La “resa” di Maria era una consegna dove le sue lacrime “ungono” i piedi di Gesù, non c'è ancora il preziosissimo unguento di nardo della riconoscenza, che lei stessa userà dopo la rianimazione del fratello Lazzaro. L'evangelista Giovanni anticipa il ricordo di quel gesto (Gv 11,2), prima di raccontarlo (Gv 12,1-8).

Stando in Maria prostrata in lacrime ai piedi di Gesù, stiamo andando oltre il nostro mondo di lacrime.

Ora siamo cuore a cuore con Gesù, sentiamo che i suoi piedi stanno accogliendo tutto il nostro dolore, tutte le nostre fatiche, tutti i nostri dubbi, tutte le nostre fragilità, tutti i nostri peccati.

Cosa avrà provato Gesù in quel momento?

Quei suoi piedi bagnati dalle lacrime di Maria rappresentano tutto il mistero della sua incarnazione, la sua venuta in mezzo a noi, il suo “con-tatto” esistenziale con tutto il dramma della nostra umanità.
______________________________
_Cosa fare_.
Trascrivi dal testo su Maria ai piedi di Gesù tutto il passo che va da "Stando in Maria" giù fino a "i nostri peccati." compreso.

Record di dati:
______________________________
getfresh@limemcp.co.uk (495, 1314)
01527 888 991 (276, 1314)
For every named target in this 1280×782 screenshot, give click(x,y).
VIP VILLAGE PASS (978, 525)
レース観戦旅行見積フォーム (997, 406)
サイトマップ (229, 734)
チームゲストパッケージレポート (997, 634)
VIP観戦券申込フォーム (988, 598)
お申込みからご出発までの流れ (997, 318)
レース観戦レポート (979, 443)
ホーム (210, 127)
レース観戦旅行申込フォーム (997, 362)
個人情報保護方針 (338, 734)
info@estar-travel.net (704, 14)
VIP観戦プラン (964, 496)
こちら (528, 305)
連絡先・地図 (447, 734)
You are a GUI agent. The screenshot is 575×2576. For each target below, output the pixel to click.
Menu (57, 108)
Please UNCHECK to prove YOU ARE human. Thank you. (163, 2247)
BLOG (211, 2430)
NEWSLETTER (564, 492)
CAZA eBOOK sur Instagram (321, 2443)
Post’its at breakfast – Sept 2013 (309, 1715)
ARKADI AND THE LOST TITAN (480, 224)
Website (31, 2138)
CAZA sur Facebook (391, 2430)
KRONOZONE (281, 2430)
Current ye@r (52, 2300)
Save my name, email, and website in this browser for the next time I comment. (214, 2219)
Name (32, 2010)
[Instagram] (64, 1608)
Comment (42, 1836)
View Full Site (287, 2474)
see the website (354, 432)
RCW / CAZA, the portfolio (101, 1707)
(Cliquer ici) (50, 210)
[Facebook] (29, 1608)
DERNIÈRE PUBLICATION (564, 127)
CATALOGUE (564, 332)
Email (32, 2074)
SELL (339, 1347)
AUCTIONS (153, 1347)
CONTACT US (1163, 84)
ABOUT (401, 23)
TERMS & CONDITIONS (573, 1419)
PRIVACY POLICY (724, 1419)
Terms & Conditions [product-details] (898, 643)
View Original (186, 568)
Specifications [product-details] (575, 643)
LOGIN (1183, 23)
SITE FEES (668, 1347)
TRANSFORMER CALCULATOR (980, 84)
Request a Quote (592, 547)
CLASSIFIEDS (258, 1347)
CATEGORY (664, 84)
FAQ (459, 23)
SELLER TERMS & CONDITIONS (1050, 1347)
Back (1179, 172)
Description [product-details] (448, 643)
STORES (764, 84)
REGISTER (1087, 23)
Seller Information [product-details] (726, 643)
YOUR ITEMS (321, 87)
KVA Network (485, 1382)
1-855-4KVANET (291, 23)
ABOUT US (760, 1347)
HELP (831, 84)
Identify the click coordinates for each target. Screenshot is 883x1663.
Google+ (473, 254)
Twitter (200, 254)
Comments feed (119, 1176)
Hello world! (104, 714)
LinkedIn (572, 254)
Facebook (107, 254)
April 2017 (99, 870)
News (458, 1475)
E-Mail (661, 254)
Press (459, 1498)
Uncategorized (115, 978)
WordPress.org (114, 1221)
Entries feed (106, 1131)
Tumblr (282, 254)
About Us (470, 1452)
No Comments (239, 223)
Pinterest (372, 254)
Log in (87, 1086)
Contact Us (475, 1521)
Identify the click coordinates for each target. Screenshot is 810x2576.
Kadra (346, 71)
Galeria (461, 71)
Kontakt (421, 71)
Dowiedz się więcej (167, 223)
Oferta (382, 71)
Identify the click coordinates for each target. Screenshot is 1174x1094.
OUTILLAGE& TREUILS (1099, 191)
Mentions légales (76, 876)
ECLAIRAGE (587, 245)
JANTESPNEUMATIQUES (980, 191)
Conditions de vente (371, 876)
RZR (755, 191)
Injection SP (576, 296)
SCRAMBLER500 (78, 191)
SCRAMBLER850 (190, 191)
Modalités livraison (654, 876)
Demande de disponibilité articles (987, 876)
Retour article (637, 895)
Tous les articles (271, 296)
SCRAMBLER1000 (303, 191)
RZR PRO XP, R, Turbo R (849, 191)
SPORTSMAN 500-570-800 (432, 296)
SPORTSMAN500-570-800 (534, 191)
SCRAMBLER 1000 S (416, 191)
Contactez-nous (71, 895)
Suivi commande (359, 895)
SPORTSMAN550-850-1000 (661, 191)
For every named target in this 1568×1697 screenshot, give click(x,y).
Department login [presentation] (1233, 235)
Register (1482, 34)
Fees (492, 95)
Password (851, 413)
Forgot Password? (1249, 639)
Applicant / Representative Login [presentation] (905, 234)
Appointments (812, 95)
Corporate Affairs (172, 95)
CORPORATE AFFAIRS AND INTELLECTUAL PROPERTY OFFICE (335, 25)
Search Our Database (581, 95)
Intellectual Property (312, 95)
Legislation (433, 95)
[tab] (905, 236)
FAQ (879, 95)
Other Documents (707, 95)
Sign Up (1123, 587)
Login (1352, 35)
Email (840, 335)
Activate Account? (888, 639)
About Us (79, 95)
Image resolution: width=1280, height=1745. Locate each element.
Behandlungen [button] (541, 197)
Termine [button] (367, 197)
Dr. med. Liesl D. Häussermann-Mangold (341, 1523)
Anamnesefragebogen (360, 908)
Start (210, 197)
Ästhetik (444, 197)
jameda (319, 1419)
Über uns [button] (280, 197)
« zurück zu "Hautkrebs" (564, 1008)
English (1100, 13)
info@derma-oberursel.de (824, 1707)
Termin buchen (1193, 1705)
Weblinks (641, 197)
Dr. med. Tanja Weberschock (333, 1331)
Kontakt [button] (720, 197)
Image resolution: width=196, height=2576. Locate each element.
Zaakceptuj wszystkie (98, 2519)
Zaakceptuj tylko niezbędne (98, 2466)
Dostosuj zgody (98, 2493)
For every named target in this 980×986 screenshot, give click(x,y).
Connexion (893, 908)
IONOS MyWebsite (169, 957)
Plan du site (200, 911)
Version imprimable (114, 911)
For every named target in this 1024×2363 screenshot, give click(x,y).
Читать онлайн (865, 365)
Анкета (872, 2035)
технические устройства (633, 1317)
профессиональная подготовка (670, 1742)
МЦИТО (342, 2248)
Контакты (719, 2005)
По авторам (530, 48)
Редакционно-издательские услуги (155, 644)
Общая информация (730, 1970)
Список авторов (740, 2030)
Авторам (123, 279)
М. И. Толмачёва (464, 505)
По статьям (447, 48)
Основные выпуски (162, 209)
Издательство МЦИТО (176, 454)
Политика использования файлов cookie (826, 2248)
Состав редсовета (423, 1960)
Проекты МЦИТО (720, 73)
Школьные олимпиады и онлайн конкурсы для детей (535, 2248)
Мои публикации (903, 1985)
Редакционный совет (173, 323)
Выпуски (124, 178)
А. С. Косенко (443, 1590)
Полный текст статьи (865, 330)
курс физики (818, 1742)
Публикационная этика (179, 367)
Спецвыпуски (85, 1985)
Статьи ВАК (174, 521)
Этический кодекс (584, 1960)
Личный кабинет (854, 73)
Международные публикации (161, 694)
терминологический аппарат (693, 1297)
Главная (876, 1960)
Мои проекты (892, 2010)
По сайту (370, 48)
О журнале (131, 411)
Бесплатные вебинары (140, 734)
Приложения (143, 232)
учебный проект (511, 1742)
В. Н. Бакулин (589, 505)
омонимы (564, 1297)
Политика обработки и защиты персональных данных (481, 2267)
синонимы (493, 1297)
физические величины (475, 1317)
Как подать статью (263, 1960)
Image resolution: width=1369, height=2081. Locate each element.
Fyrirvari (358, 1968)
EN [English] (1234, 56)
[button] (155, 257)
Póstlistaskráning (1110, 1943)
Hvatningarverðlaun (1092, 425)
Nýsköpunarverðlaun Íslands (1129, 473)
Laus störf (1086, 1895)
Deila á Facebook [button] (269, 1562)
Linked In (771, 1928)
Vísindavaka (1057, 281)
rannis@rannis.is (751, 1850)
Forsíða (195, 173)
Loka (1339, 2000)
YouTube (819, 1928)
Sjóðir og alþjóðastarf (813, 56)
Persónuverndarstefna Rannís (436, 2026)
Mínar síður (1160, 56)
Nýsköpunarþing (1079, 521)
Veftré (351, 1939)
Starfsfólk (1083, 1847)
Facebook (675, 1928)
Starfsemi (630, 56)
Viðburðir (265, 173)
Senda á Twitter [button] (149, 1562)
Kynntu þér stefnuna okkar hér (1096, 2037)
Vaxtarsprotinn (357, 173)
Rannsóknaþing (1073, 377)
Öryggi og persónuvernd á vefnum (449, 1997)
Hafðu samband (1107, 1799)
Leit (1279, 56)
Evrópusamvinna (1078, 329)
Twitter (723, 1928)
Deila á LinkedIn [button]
______________________________
_Soluzione_.
Stando in Maria prostrata in lacrime ai piedi di Gesù, stiamo andando oltre il nostro mondo di lacrime.

Ora siamo cuore a cuore con Gesù, sentiamo che i suoi piedi stanno accogliendo tutto il nostro dolore, tutte le nostre fatiche, tutti i nostri dubbi, tutte le nostre fragilità, tutti i nostri peccati.